Pentaethylene glycol monododecyl ether
- Names: Preferred IUPAC name 3,6,9,12,15-Tetraoxaheptacosan-1-ol

Identifiers
- CAS Number: 3055-95-6;
- 3D model (JSmol): Interactive image;
- Abbreviations: C12E5
- ChEBI: CHEBI:91323;
- ChemSpider: 17268;
- ECHA InfoCard: 100.019.348
- PubChem CID: 18281;
- UNII: Q9F4A7XYE8;
- CompTox Dashboard (EPA): DTXSID1058632 ;

Properties
- Chemical formula: C_{22}H_{46}O_{6}
- Molar mass: 406.59704
- Density: 0.963 g/mL at 20 °C
- CMC: 7×10^{−5} M at 25 °C.

= Pentaethylene glycol monododecyl ether =

Within chemical compound surfactants, pentaethylene glycol monododecyl ether (C12E5) is a nonionic surfactant.

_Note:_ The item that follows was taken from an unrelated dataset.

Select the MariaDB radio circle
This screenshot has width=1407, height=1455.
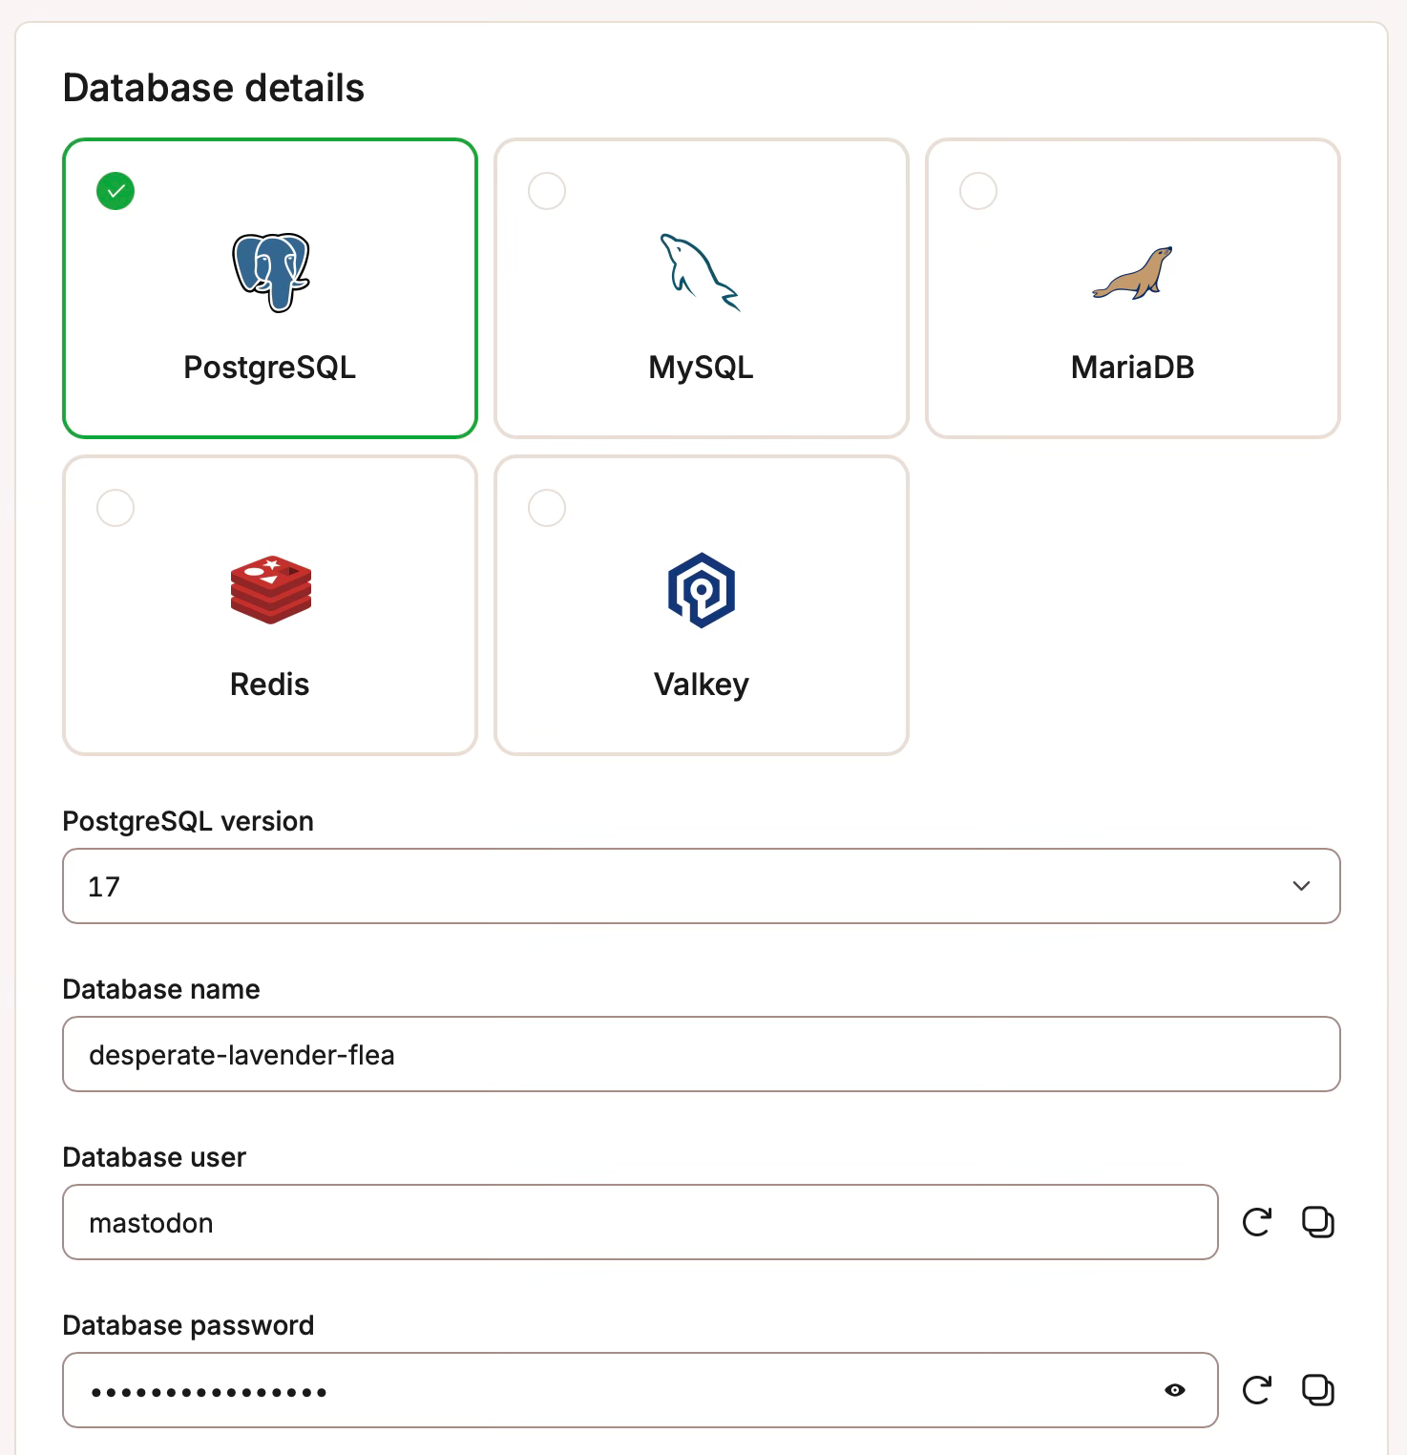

It is formed by the ethoxylation chemical reaction of dodecanol (lauryl alcohol) to give a material with 5 repeat units of ethylene glycol.

==Multilamellar vesicle formation==
Within the study of biological membranes and cell biology, for vesicle formation, the lamellar phase at 40wt% solution of C12E5 dissolved in D_{2}O form multilamellar vesicles under shear rate.